In the letter, AHA cited uncertainty regarding how the proposed NDH differed from the myriad of existing provider directories.

“Providers already submit a significant amount of data and information for various government and private databases, and it is unclear what the role of the NDH would be vis-à-vis these existing data sets or whether this data collection would offset any of the other,” AHA wrote. “In addition, CMS fails to fully address how the quality of the NDH data would be an improvement over these existing data systems which have, admittedly, been plagued with inaccuracies.”

CMS said that the NDH provides an opportunity to alleviate provider burdens and improve the state of provider directories.

At present, the success of the NDH would be contingent on provider reporting and submitting information to required data submission standards, a similar process used by the many existing provider directories, AHA stated.

Contrary to the intent of the NDH, AHA said additional reporting requirements would add a substantial duplicative burden on providers.

“The AHA firmly believes that CMS should not proceed with implementing an NDH until there is greater clarity on how it will fit in among the other existing provider information data sets, especially with respect to how patients will know when to rely on the NDH versus their health plan’s provider directory,” AMA affirmed. “We also urge that CMS first address how the NDH can reduce — not contribute to — provider reporting burden and ensure adequate testing and standardization regarding health information and data transmission.”

AHA also voiced reservations concerning the readiness of essential technology needed for the NDH.

In the RFI, CMS mentioned leveraging the HL7 Fast Healthcare Interoperability Resources (FHIR)-based Application Programming Interface (API) to facilitate data exchange. However, API-enabled NDH remains conceptual and has not been tested for broad-scale implementation, AHA wrote.

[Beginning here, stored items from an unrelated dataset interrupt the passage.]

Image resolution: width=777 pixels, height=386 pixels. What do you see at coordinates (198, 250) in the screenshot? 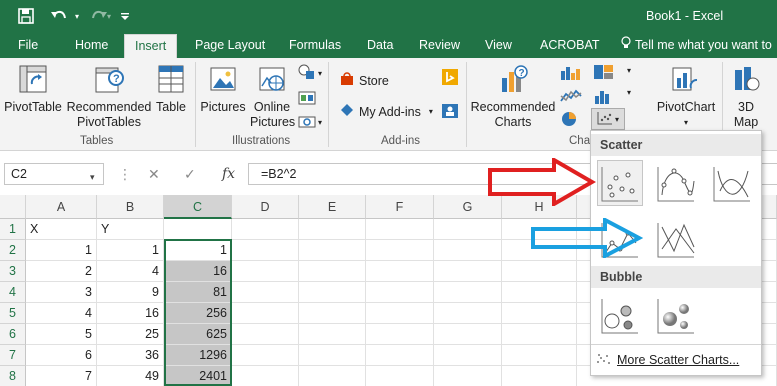
I see `cell-c2: 1` at bounding box center [198, 250]. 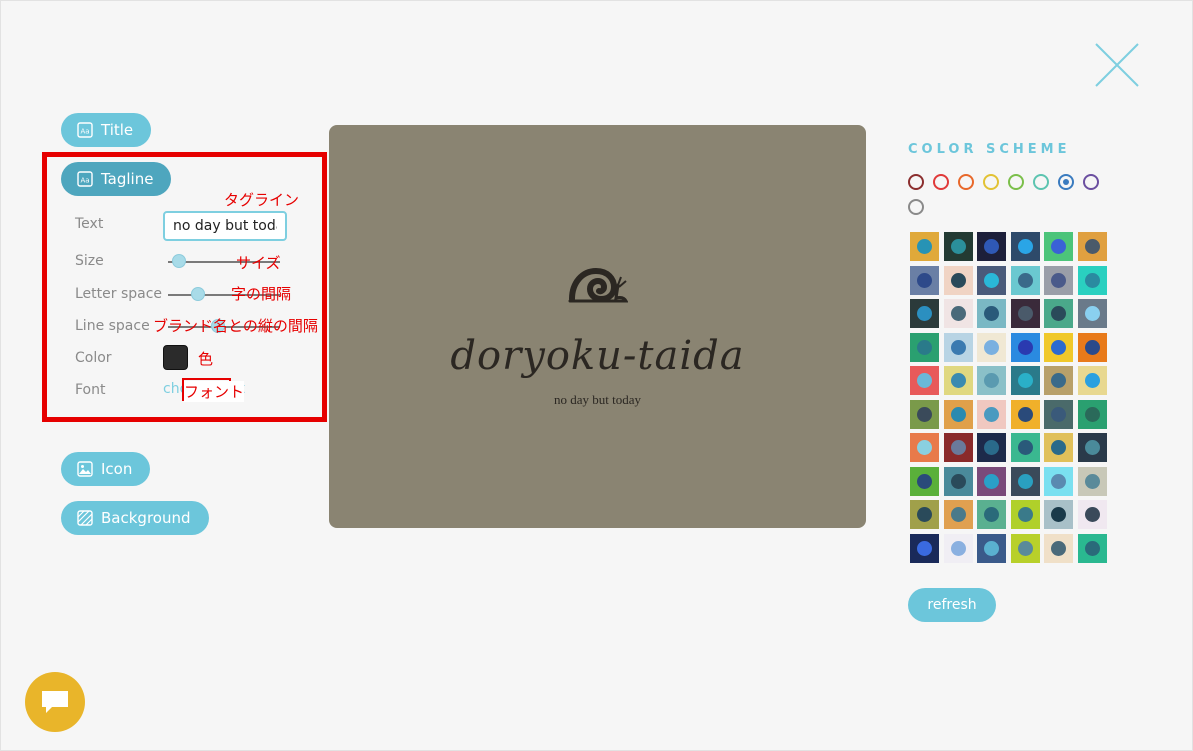 What do you see at coordinates (116, 179) in the screenshot?
I see `tagline-tab-button: Aa Tagline` at bounding box center [116, 179].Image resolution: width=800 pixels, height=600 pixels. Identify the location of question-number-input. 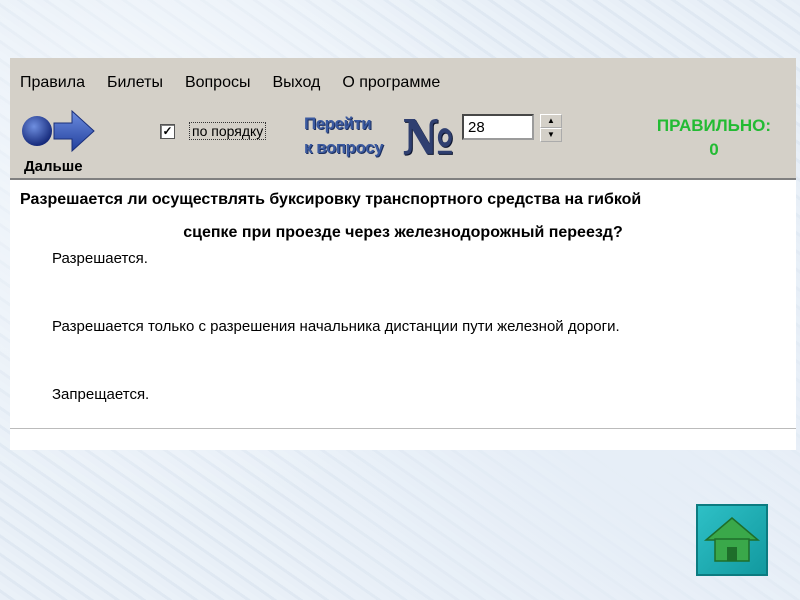
(498, 127).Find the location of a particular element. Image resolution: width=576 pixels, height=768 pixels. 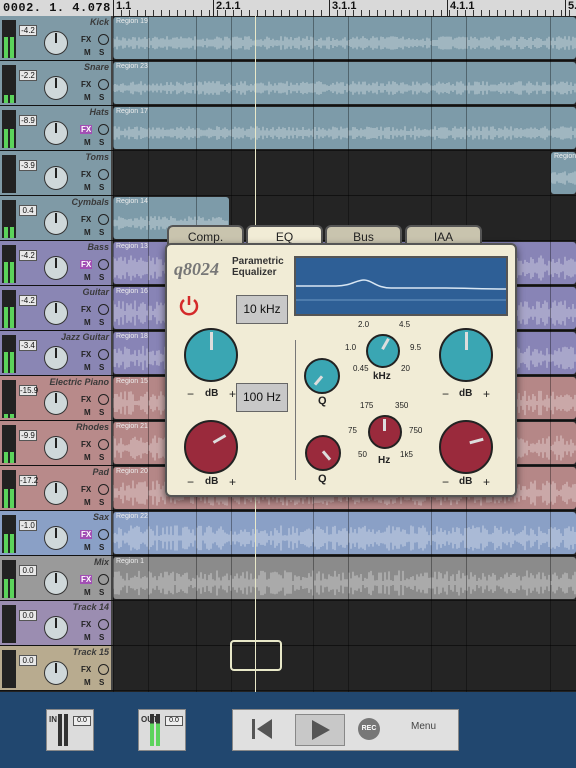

Finally, AHA advised CMS to consider implementing health equity goals through demographic data collection, ensuring the NDH provides definitions and health equity standards.

“Again, we appreciate CMS’ focus on improving patients’ access to accurate information about their health care providers; however, we urge that CMS carefully reconsider this proposal given the lack of clarity around objectives, need for further consideration about the additional burden it will place on providers, and the lack of technological readiness,” the letter stated. “The AHA is pleased to be a resource on these issues and would welcome the opportunity to provide any additional information that would be helpful to the agency in its policy development.”